--- BRIEF ---
Please state what share of the wheat grown in Victoria was selected and bred by Alan Raw, according to the passage on the State Research Farm.

--- EXERCISE PASSAGE ---
Scientists like Hugh Gordon, Alan Raw, Gwen Hotton, Leo Bartels and others bred plants and released them to great benefit to farmers. Agronomists Gwen Hotton and Leo Bartels made pasture breeding their life work and with Barry Dimelow, sought pasture varieties that responded to the autumn rains and grew well. This was on the back of Senior Geneticist Alan Raw with years of experience in wheat breeding and a gift in picking the right plant where he selected and bred more than 90% of the wheat grown in Victoria.
And now, thanks to a powerful community effort, the Farm’s history of intellectual rigour and ground-breaking research and application is being saved for posterity. Celebrated in fact.
Over the past two years, a vibrant catalogue of the State Research Farm’s scientific achievements, its characters, their day-to-day lives, social ties and activities has been amassed by a dedicated group of chiefly volunteers. The research team established State Research Farm Community Facebook and Instagram social media pages to activate the lost community of past Farm residents and workers and their families, and rebirth it through oral history interviews, images, collection of memoirs and film, Out on the Farm.

Stored records
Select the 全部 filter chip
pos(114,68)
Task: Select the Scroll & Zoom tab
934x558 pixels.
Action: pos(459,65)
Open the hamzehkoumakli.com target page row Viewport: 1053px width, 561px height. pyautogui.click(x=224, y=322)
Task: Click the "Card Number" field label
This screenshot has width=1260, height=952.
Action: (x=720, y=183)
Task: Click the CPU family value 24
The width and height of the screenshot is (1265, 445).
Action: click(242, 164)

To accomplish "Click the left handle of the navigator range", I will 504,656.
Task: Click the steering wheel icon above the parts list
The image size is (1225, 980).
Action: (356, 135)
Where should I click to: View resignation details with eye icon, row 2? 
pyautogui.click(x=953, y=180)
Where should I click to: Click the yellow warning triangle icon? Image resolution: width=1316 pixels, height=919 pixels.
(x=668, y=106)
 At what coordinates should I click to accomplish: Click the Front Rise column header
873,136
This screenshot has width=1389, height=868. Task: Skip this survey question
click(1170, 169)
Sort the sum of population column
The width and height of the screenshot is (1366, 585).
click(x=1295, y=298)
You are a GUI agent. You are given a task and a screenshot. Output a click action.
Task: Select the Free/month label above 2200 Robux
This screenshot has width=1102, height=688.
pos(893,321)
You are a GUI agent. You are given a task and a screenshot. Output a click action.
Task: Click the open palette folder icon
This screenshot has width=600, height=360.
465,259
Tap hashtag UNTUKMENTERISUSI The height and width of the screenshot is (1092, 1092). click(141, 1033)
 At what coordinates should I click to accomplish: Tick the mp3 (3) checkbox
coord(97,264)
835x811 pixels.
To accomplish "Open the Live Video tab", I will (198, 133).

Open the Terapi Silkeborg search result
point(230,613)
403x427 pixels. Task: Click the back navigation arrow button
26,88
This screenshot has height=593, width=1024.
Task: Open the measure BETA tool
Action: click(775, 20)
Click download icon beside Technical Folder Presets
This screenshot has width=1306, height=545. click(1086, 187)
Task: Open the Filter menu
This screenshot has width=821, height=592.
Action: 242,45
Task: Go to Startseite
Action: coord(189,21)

--- COMPLETED EXERCISE ---
More than 90%